Twin to Twin Transfusion Syndrome Australia Inc.

A Member Group of the Australian Multiple Birth Association
 

Jacob and Riley (14 February 2002)

In August 2001 my wife, Lynne, who was 8 weeks pregnant, found out that we were having twins. I can certainly recall the overwhelming and emotional high on finding out. We had talked about what it would be like to have twins before our first son Conner was conceived. However, we really had not thought about it much after that.

I of course read all I could about twins. The odds, the types, how special they would be, the risks.

By 12 weeks we knew all about Monoamniotic twins thanks to Monoamniotic.org. We immediately were aware of all the issues. Lynne faced everything with an extremely positive attitude. I read all I could about TTTS & cord compression. I read all about the joy and the losses.

At 19 weeks no matter how hard they searched, a single placenta with no separating membrane confirmed the Monochorionic/Monoamniotic twin pregnancy.

Lynne's focus was only about being positive. It showed throughout the whole pregnancy. Lynne's health was very good. Her blood pressure remained constant at 120/60 & was having the perfect pregnancy. Well, except for the throwing up bit.

Jacob & Riley were having a good time of it as well. Throughout all the ultra sounds all measurements were very close, amniotic fliud levels & bloodflows checked out okay but careful examination failed to find any evidence of that thin membrane we hoped was there.

We did have a scare at 29 weeks where, at a regular check up, one of the boys moved such that the heart pulse did show some erratic behaviour but we were eventually given the all clear.

We soon moved to having an ultrasound every fortnight with heart monitor every second day as a precaution. I read with growing concern some readings on the debate on removal at 32 to 34 weeks. I was certainly getting nervous.

On 14 February 2002 our little babies came silently into this world.

Lynne went for her check up in the morning & only one faint heartbeat could be found. An emergency C-section had to be performed. Lynne went off bravely knowing that one was lost but hopeful for at least one little gift.

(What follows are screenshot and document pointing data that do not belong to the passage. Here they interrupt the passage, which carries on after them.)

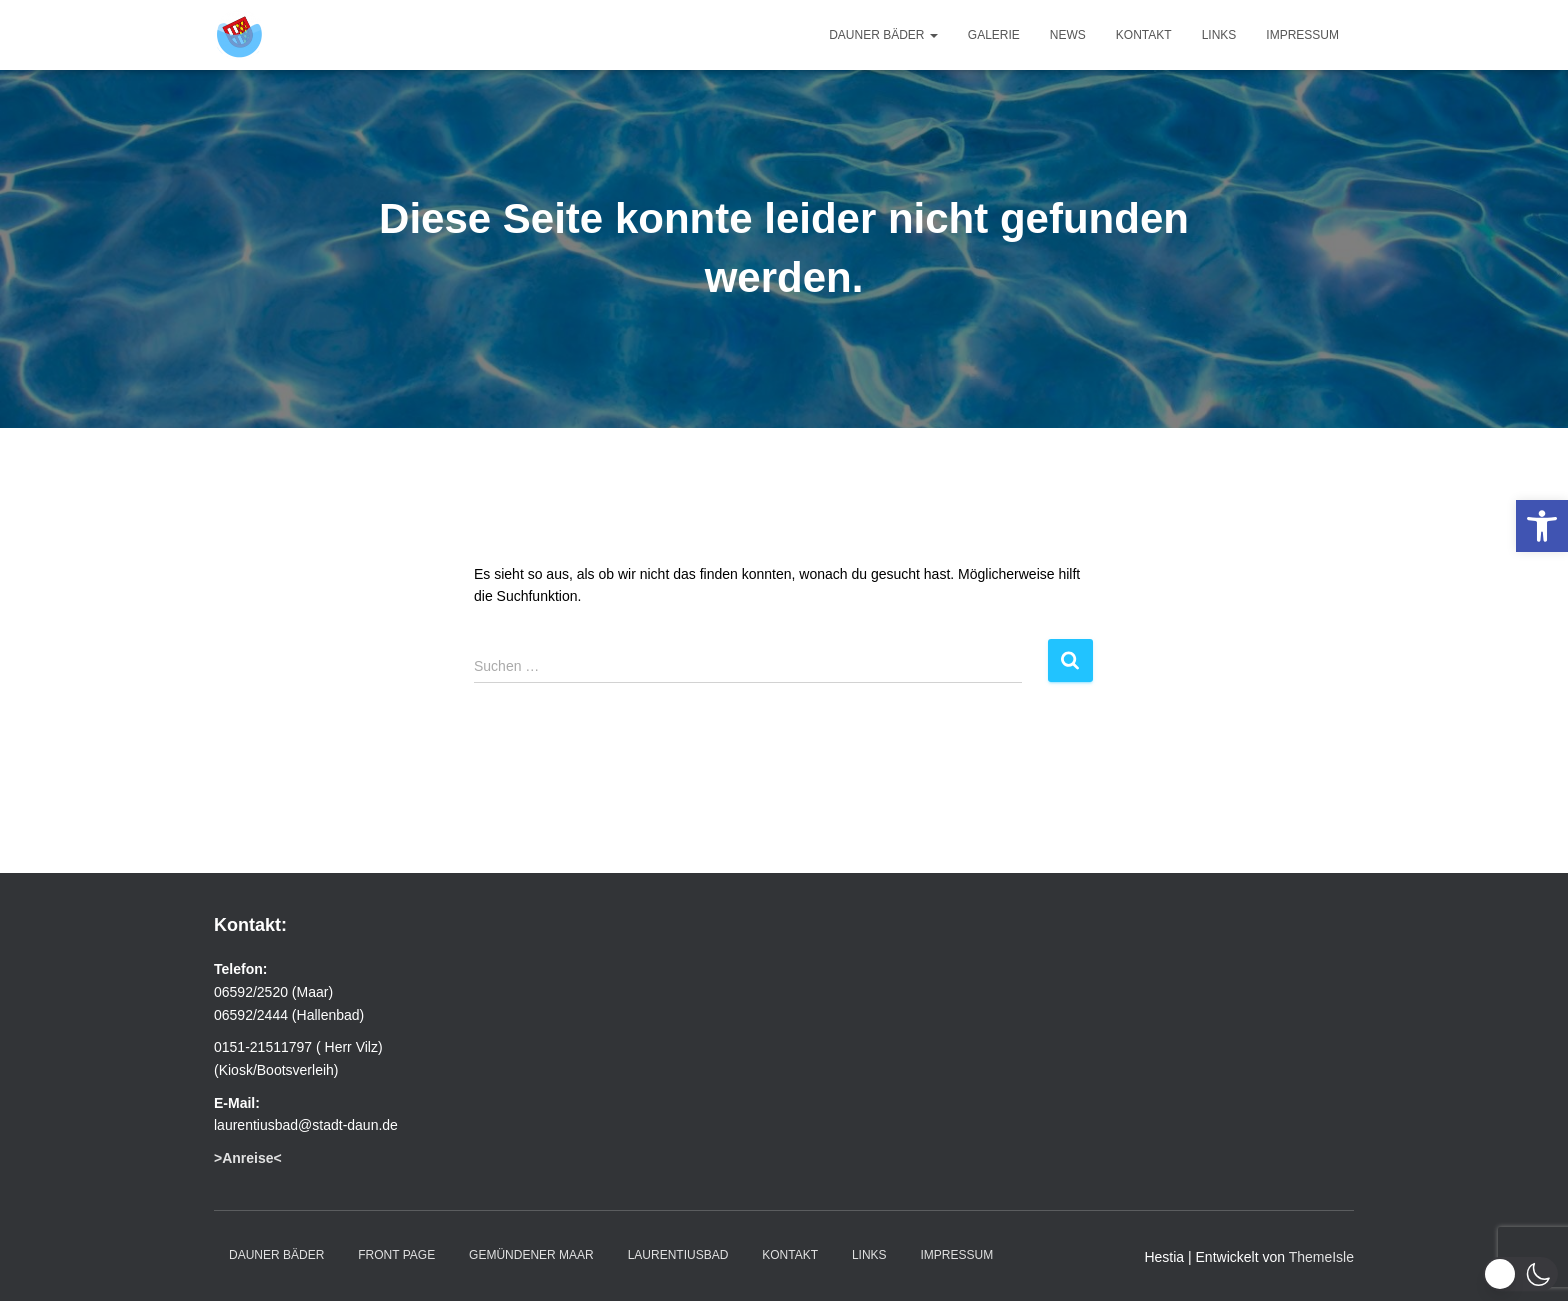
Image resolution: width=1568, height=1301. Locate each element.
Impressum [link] (1302, 35)
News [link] (1068, 35)
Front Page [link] (396, 1255)
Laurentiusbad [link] (678, 1255)
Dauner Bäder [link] (883, 35)
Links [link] (1219, 35)
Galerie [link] (994, 35)
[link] (1542, 526)
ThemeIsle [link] (1321, 1257)
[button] (1520, 1274)
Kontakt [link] (1144, 35)
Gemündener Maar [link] (531, 1255)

I was alone in the room, the door opened. Seeing the nurse with both our boys together not a word needed to be spoken.

An acute TTTS had taken my little boys at 33 weeks without a single sign and Lynne did NOT go into labour, had a good night sleep and no discomfort at all.

Their measurements were:

         

        Weight

        Length

        Head Circumference

        Jacob

        1895g

        41cm

        31.5cm

        Riley

        1810g

        39.5cm

        31.0cm


The placenta autopsy contained observations including a slight thinning of 1 cord but no cord compressions were present. Entanglement existed but free movement existed along the cord with no knotting. The placenta was healthy with no disease or inflammation with both umbilical cords having 3 vessels.

Driven by a depth of emotion that there is probably no word in the English language to describe - we held our babies. We washed them, clothed them, photographed them and loved them. For days we held them dear.

Upon coming home from hospital this tragedy moved to a more immediate level. Lynne became convinced that the babies were coming back and that it was all a big mistake. A severe 8-week case of post partum psychosis saw Lynne forget my name, her life and her son. Coming back as a family has taken time, before we are allowed to try for a new family, even longer.

An anniversary has gone by.

We are free to conceive and do so in the first month. Lynne & I talked about what it would be like to be given the opportunity to have twins again. The joy, the compounded risks and the heartache.

The Obstetrician confirmed a baby & I saw its little heart chamber pumping away as we looked for and found a second.

In 2 days time we will know for its twins for sure and what our issues will be.

While I do feel that given the circumstances we did all we could the first time, the lingering doubt that we should have had daily monitoring does weigh deeply on me.